Muhammad notes that former Portland Police 
Officer Ron Frashour, who pulled the trigger that 
killed Aaron Campbell, is up for a new hearing 
next month in which he may be awarded his job 
back – one of many small factors that community 
members say shows police officers are not held accountable for wrongdoing.

Preventing Violent Crime Requires Programs for Kids

Sen. Ron Wyden last week said it is important for 
local citizens to get behind gang prevention 
programs that stand to be cut in the federal budget.

“The last stop that we made last night in the 
community, I believe it was at the market at the 
corner of 18th and Dekum, and a fellow came up 
and he was wearing colors, and there wasn’t much 
question in my mind that he was a gang member,” 
Wyden said. “And he said, Senator, if you’re 
serious about getting at this you’ve got to reach 
the kids. You’ve got to reach the kids that are four, five, six, seven.

“He basically said because by the time they’re 
10, you’re playing catch-up ball,” Wyden 
continued. “So in this community we’re going to 
have to marshall all our resources, federal, 
state, and local, to deal with this.”

One that’s on the chopping block is the Gang 
Resistance Education and Training Program, a 
model community policing institution that sends 
police officers into schools to work with young 
people and build positive relationships one-on-one.
GREAT also sponsors family events and parenting 
classes between law enforcement and immigrant 
Hispanic and Somali families in the Cully neighborhood.

The program’s national funding is being slashed 
from $25 million a few years ago to $10 million in next year’s federal budget.

Meanwhile, alleged Christmas bomber Mohamed 
Mohamud, who was born in Somalia, is scheduled 
for a ‘status and scheduling hearing’ May 23, 
after Judge Garr King in January rejected 
prosecutors’ efforts to schedule the teen’s 
terrorism trial for February of 2012.

Mohamud’s attorneys are expected to argue the 
former Oregon State University student was 
entrapped by FBI agents.

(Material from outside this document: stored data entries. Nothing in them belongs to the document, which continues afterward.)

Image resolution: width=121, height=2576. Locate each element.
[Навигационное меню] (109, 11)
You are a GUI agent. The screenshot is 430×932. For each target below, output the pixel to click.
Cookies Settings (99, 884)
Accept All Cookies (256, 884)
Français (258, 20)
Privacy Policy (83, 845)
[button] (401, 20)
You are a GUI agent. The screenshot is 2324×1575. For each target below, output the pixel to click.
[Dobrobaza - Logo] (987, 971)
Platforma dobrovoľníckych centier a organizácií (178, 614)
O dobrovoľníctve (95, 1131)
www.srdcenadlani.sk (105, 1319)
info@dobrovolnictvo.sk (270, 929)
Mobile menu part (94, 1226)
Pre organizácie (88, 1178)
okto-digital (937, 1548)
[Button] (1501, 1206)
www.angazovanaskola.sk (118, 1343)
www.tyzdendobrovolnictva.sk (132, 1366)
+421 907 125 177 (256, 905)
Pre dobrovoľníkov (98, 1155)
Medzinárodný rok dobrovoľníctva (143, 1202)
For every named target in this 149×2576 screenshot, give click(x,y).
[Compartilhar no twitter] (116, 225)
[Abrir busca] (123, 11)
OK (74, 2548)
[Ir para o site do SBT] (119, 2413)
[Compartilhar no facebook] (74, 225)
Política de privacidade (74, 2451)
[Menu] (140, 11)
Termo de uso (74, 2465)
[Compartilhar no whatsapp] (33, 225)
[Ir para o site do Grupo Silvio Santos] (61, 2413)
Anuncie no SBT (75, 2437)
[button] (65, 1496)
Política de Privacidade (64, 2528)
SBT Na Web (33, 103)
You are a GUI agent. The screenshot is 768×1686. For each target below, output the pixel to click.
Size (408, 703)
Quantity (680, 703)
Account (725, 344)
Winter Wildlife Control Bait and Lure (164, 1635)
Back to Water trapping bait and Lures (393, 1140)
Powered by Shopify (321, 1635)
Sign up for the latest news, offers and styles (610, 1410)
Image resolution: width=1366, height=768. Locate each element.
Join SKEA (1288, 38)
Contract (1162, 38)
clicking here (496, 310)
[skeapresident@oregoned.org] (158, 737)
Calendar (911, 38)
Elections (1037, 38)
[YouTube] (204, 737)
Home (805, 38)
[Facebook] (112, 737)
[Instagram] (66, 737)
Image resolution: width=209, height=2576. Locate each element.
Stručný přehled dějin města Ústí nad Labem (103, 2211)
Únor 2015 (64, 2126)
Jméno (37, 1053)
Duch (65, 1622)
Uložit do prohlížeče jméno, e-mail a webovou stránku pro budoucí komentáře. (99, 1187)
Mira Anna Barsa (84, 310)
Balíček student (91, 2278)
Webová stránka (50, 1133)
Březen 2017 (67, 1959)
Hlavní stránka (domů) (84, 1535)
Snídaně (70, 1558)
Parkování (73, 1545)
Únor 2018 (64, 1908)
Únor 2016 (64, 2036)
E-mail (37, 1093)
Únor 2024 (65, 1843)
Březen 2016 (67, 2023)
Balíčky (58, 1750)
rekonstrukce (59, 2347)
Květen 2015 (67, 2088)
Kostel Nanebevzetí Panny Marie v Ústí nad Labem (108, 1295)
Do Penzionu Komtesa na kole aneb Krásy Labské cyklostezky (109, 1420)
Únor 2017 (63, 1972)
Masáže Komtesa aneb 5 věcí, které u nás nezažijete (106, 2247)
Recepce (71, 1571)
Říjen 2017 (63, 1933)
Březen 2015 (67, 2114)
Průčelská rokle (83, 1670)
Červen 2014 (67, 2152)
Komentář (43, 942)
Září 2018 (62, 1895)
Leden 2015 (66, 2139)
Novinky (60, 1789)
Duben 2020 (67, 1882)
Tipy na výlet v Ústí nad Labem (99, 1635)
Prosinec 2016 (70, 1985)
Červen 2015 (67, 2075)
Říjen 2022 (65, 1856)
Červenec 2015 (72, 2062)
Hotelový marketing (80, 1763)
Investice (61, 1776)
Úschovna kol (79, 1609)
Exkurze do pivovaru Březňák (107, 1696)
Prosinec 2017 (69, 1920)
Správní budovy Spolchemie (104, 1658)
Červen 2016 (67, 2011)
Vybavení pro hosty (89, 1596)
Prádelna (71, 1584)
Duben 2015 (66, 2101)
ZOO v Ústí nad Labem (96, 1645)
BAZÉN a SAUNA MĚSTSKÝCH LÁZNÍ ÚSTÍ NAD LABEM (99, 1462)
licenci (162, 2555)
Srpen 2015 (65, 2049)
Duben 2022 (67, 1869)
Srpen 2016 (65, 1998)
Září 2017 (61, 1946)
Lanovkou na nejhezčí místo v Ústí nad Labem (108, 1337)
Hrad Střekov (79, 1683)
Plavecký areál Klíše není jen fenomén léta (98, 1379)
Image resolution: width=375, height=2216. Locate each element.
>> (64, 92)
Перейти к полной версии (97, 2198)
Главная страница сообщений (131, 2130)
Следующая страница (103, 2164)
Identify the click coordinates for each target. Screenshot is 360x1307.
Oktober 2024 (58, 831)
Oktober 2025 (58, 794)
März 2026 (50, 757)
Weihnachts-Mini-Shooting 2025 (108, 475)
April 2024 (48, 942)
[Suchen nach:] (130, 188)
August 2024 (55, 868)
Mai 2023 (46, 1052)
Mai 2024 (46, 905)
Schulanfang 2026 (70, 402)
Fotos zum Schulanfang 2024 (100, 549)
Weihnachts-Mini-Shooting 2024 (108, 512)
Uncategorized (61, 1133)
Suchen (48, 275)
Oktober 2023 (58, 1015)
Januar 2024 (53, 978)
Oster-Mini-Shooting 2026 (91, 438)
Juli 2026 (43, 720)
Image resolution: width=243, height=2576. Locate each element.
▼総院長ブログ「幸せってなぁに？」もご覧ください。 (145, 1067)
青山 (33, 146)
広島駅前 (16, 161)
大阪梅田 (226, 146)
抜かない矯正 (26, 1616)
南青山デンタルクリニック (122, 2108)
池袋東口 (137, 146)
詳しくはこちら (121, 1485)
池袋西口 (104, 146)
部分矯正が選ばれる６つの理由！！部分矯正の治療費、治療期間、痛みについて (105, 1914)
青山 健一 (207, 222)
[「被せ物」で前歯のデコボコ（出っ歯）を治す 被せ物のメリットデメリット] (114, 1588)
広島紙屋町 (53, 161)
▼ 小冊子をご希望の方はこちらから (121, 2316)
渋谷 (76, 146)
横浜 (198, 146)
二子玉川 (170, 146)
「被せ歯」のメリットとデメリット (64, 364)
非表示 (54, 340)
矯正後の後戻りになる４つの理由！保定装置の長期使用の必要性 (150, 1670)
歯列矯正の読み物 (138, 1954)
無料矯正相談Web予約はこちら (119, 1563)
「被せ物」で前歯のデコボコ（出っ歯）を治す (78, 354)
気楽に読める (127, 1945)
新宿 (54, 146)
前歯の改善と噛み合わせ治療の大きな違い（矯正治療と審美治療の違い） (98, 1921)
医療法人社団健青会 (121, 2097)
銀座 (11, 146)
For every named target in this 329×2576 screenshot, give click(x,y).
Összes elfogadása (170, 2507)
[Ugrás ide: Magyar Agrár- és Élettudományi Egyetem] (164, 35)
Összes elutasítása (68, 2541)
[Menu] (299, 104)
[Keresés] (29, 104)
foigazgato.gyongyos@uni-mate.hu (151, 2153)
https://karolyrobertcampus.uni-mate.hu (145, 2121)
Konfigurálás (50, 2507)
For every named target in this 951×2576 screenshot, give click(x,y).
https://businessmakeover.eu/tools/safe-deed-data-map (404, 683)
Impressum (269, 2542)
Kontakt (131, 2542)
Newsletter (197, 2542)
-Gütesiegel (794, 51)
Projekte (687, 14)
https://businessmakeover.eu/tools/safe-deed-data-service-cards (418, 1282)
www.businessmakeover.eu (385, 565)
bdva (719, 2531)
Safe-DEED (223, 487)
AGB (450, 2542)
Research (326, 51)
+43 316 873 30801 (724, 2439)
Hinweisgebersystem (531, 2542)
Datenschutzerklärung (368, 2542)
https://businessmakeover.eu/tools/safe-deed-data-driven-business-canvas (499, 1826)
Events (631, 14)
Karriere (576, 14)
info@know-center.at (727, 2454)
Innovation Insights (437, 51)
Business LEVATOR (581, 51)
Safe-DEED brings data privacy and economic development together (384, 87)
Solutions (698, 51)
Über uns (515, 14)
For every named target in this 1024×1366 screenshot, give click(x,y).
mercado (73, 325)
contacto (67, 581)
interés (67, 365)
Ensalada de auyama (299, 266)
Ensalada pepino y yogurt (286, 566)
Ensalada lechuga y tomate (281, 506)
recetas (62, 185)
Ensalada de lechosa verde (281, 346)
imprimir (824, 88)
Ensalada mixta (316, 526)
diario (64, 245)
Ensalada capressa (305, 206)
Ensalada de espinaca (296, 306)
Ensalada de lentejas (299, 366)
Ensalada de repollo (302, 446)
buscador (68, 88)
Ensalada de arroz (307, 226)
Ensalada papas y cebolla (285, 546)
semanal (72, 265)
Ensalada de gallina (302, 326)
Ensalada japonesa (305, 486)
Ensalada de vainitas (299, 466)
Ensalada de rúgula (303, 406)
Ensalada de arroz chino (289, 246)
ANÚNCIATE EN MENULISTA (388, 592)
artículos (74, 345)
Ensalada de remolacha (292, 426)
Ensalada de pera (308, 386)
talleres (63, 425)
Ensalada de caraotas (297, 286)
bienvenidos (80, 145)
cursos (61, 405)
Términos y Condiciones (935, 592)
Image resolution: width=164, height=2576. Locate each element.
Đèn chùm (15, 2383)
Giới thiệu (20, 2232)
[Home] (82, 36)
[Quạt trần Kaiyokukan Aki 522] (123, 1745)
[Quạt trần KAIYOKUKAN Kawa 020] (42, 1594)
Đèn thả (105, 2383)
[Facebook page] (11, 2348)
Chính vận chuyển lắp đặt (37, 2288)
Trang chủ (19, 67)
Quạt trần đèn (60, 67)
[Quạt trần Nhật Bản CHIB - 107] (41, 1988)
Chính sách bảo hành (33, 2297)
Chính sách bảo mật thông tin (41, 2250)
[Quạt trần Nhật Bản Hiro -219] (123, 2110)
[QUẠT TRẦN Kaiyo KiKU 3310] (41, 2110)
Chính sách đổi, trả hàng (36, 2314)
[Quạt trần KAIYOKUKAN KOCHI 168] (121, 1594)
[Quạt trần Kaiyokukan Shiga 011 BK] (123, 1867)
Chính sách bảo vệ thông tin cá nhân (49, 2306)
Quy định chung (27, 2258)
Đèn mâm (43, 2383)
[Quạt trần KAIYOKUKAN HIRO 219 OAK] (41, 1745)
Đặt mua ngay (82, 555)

He has pled not guilty in the case.

The City of Portland’s vote on the JTTF came 
after almost a decade of non-participation on the 
grounds that Oregon law forbids intelligence 
gathering on individuals not suspected of a crime.

The vote last week came after dozens of rewrites 
of the proposed guidelines for participation.

“The strong link – they had to have that young 
brother supposedly plotting to blow up the 
Christmas tree, and that was really at the heart 
of the talk that really in my opinion swayed some 
in the city of Portland to go this route,” Muhammad said.

The New York Times poked gentle fun of the final 
agreement as being “very Portland” for adding 
“inclusivity” language and being so filled with 
euphemisms that attorney Brandon Mayfield couldn’t understand it.

Mayfield is a Muslim lawyer who briefly 
represented the Portland Seven during their 
terrorism trial. His life was interrupted in 2004 
when a lone FBI agent in Portland wrongfully 
determined his fingerprints were found at the scene of a bombing in Madrid.

After an odyssey of surveillance of his family, 
intimidation, jail, and then a long legal 
process, Mayfield was exonerated and won a $2 
million settlement from the federal government.